Copy out every one of the following items word for word, with no changes.

[Extracted items]
------------------------------

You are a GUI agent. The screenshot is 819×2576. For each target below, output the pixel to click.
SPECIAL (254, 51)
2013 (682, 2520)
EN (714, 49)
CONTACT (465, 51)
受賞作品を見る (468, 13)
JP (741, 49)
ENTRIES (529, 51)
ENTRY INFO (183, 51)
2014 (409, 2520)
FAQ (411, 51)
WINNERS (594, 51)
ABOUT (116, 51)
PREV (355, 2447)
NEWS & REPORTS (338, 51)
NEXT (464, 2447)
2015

------------------------------

ANSWER TO THIS TASK:
You are a GUI agent. The screenshot is 819×2576. For each target below, output the pixel to click.
SPECIAL (254, 51)
2013 (682, 2520)
EN (714, 49)
CONTACT (465, 51)
受賞作品を見る (468, 13)
JP (741, 49)
ENTRIES (529, 51)
ENTRY INFO (183, 51)
2014 (409, 2520)
FAQ (411, 51)
WINNERS (594, 51)
ABOUT (116, 51)
PREV (355, 2447)
NEWS & REPORTS (338, 51)
NEXT (464, 2447)
2015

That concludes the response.